Kutipan Pilihan:
○ ○ ○ ○ ○ ○ ○

Koq mebalik kuri ? Banyak yang pinter pinter di leg,
Kalau nggak pinter nggak bisa di birokrasi.
Cuman kepintaran mereka itu bisa dibeli , tergantung tebal amplop.
Jangan dianggap mereka sama seperti Vieb ,
kalau mereka itu care factor nya untuk masyarakat hampir zero,
kalau care factornya untuk keluarga dan golonga sendiri baru 99%.
Ingat kembali nasehat alm. Aji dulu,
dari jutaan manusia , dengan mudah akan kamu dapatkan ratusan orang
pintar , dari ratusan orang pintar itu , kamu akan beruntung
mendapatkan sepuluh yang bijaksana , dari sepuluh yang bijaksana itu,
bersyukurlah kamu , kalau ketemu satu saja yang jujur.....
shanti merasa beruntung dididik orang jujur.

○ ○ ○ ○ ○ ○ ○

Cuplikan Data:
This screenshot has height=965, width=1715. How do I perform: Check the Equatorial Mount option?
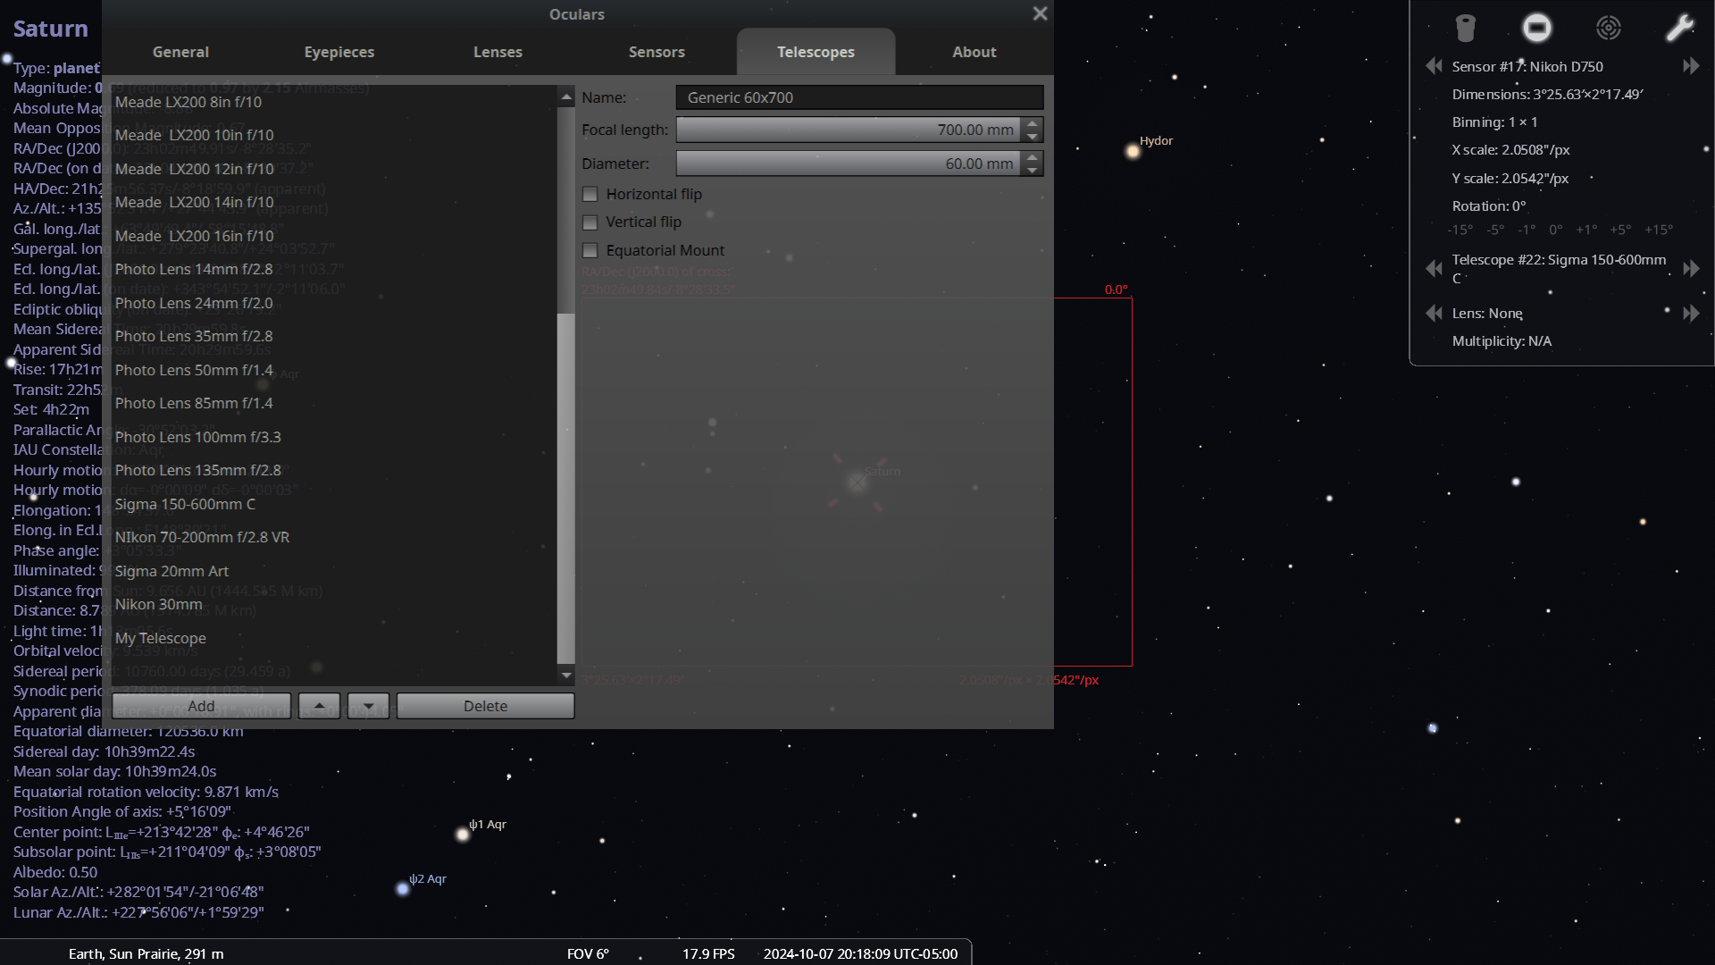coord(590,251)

○ ○ ○ ○ ○ ○ ○

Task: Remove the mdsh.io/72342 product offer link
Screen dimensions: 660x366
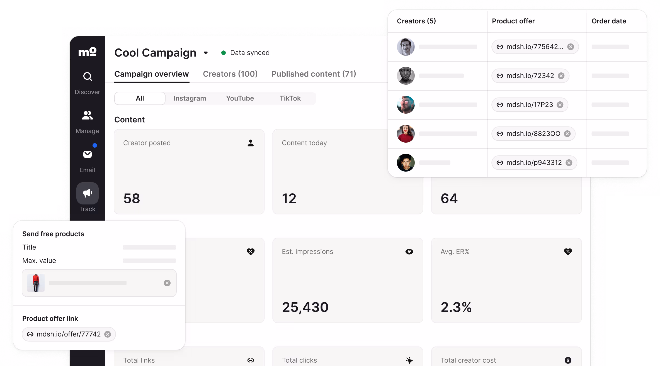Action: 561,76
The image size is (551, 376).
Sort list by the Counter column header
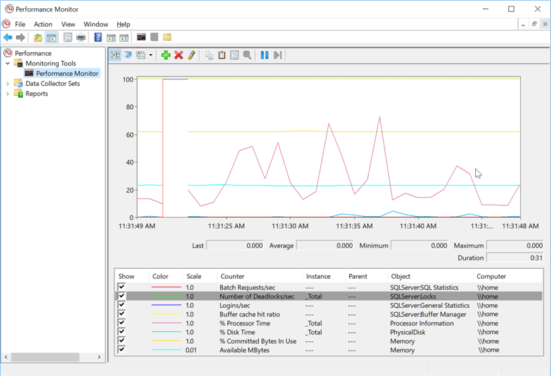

○ ○ ○ ○ ○ ○ ○

Tugas Anda:
a - Ketik ulang seluruh bagian kutipan, mulai dari "Koq mebalik kuri" hingga "sendiri baru 99%.", tanpa mengubah apa pun.
b - Jawablah pertanyaan berikut berdasarkan kutipan:
(i) Menurut kutipan, kepintaran mereka dapat dibeli dengan bergantung pada apa?
(ii) Berapa persen care factor mereka untuk keluarga sendiri?
(iii) Dari sepuluh orang yang bijaksana, berapa orang jujur yang perlu ditemui agar kita patut bersyukur?
c - Tuliskan lanjutan kutipan tentang orang pintar dan orang jujur itu, dimulai setelah kalimat terakhirnya.
Item-item tersebut diambil dari sumber lain yang tidak berkaitan dengan kutipan.

Daftar Jawaban:
a -
Koq mebalik kuri ? Banyak yang pinter pinter di leg,
Kalau nggak pinter nggak bisa di birokrasi.
Cuman kepintaran mereka itu bisa dibeli , tergantung tebal amplop.
Jangan dianggap mereka sama seperti Vieb ,
kalau mereka itu care factor nya untuk masyarakat hampir zero,
kalau care factornya untuk keluarga dan golonga sendiri baru 99%.

b -
(i) Tebal amplop.
(ii) 99%.
(iii) Satu orang saja.

c -
--- In bali-bali@yahoogroups.com, "Asana Viebeke Lengkong"
<asanasw@...> wrote:
>
> SOAL TANAM POHON, tanam yang sekiranya tidak akan di babat lagi,
atau dengan perencanaan pohon yang cocok untuk kurun waktu
tertentu. Pembangunan di daerah Badung itu keniscayaan... terus
berjalan... sayangnya tanpa rumusan dan perencanaan yang holistik,
jadi tanam lagi 10 tahun babat lagi.
>
> Masa sih kita ini banyak orang pinter yang duduk di kampus, para
akademisi yang bisa melakukan kajian dalam proses perencanaan dengan
segala impactnya?
>
> Dalam hal ini masa sih KNPI Dps tidak bisa melibatkan pihak
terkait?
>
> apanya yang hebat aku??? dari pusat sampai daerah selalu bilang
aku sulit, tidak di pahami wah lengkap deh beserta dengan World Bank
dllnya... malahan aku pernah di bujuk katanya sudah tidak pantas
untuk di masyarakat, dan harus di tempat lebih tinggi... mana tempat
lebih tinggi ya...bingung aku, aku ke Br. Madia di gunung Abang
(udah tinggi lo), malahan lihat yang lebih parah lagi...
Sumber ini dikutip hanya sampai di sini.